Each year on the Sunday after Trinity Sunday, I open my vesting closet with a smile and comb through all of my vestments until I reach a small hanger that holds a single and specific stole. The stole is green and embroidered on each end with a Celtic knot. It was a gift from St. John’s, Roanoke parishioners Walter and Sara Miller after we’d traveled with a parish group on pilgrimage to Ireland in 2011. It is my favorite stole, due to the givers, the gift, and the embroidery, which symbolizes—like Jesus’ metaphor of the vine in John 15—our interconnectedness with God and one another. I also like the stole because its annual reintroduction into my worship wardrobe marks the beginning of “ordinary time.”
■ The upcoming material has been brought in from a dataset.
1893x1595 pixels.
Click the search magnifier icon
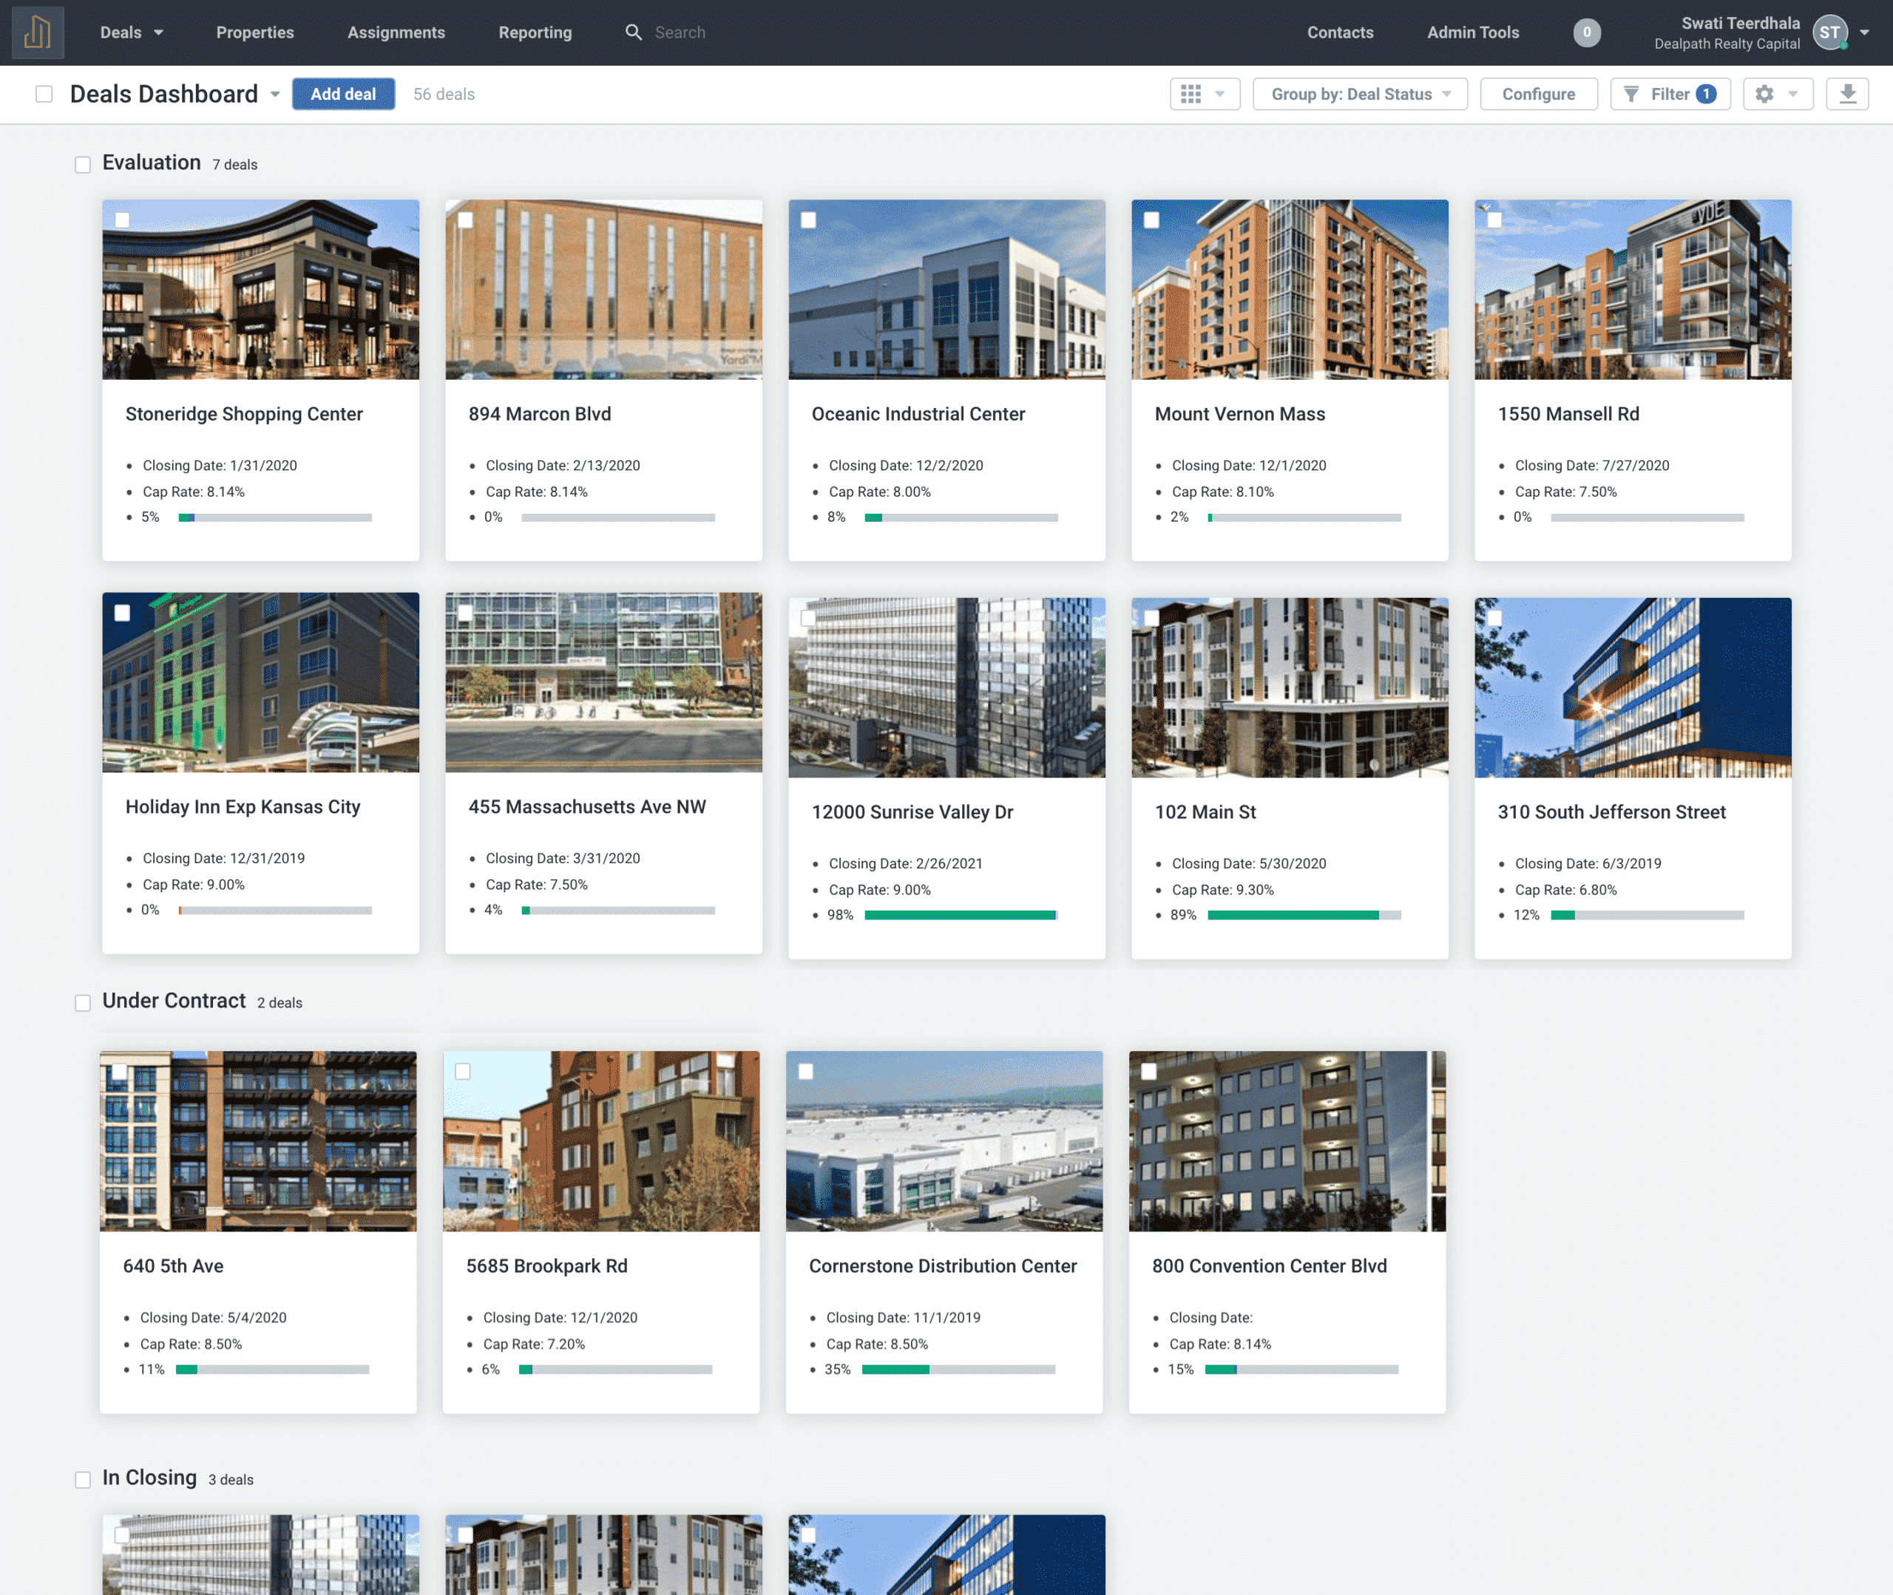(x=633, y=32)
The church year is divided into liturgical seasons, and each season has an important and particular theological and spiritual emphasis. The season of Advent is anticipatory. It readies us for the coming of Christ, both in remembrance of the Nativity and in preparation for Jesus’ return at the consummation of all things. The Christmas season is a twelve-day celebration of the Incarnation. The Epiphany season encourages us to walk through the world with eyes open to both the mundane and miraculous presence of God. Lent is the season of penitence, as we vulnerably and honestly examine our lives, expressing contrition for our errors and laboring to repair things we have damaged or neglected. The season of Easter is the fifty-day joyous exaltation of the Resurrection of Jesus, with its ultimate defeat of death and promise of eternal life for us all. The Easter season ends with the arrival of the Holy Spirit on Pentecost, immediately after which we observe Trinity Sunday, the one day of the year in which we wrestle mightily with the doctrine of Father, Son, and Holy Spirit.
If you read the preceding paragraph with calendar in hand, you recognize that there is a long stretch of days, weeks, and months between Trinity Sunday and the First Sunday of Advent. This season has no name. Commonly, we refer to it as simply the “season after Pentecost.” In earlier eras of the church, it was also called “ordinary time.”
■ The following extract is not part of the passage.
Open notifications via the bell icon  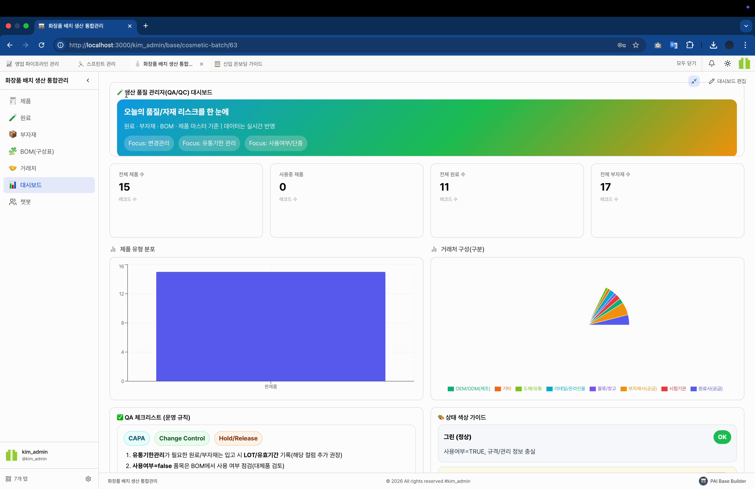(x=712, y=63)
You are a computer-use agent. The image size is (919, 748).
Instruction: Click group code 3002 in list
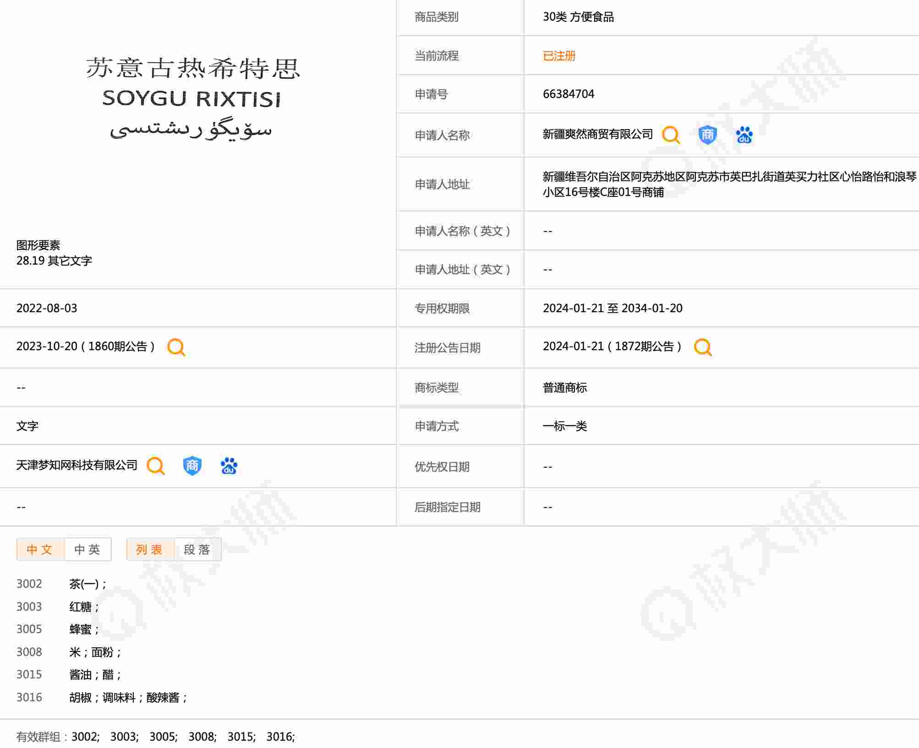29,584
Ordinary time gained its name because its many weeks are merely marked with ordinal numbers (week 1, week 2, week 3, etc.). But as so often in ecclesiastical life, this season’s name took on an additional layer of meaning. With all the other seasons of the church year so pregnant with emphatic purpose, the long season of ordinary time grants us permission to be, well, ordinary. It is a blessed coincidence that ordinary time encompasses the summer months. Now, we can exhale, relax a bit, slow down, and simply be. In a sense, ordinary time is the sabbath time of the church year. It grants us the opportunity to enjoy one another with no motive other than that enjoyment. It allows us to pray to God as primarily a means to get to know God, rather than undertaking the more pointed prayer of the other seasons.
It would be a mistake to imagine ordinary time as a time to neglect our spiritual lives. It’s certainly not a time to check out of attending church! Rather, ordinary time is the season in which we can tend to these things for their own sake, without the sometimes-heavy weight that the other seasons carry. Ordinary time is a “light” season, we might say. For me, it provides time to focus on the meaning of that Celtic knot embroidered on my green stole: That we are one with Christ and one another, just as Jesus and the Father are one. Such reflection is especially important as we continue to emerge from the pandemic and reestablish our connections with one another. Ordinary time grants me the space to savor that reality and recharge my spiritual batteries. In that way, it is a gift…and it is anything but ordinary!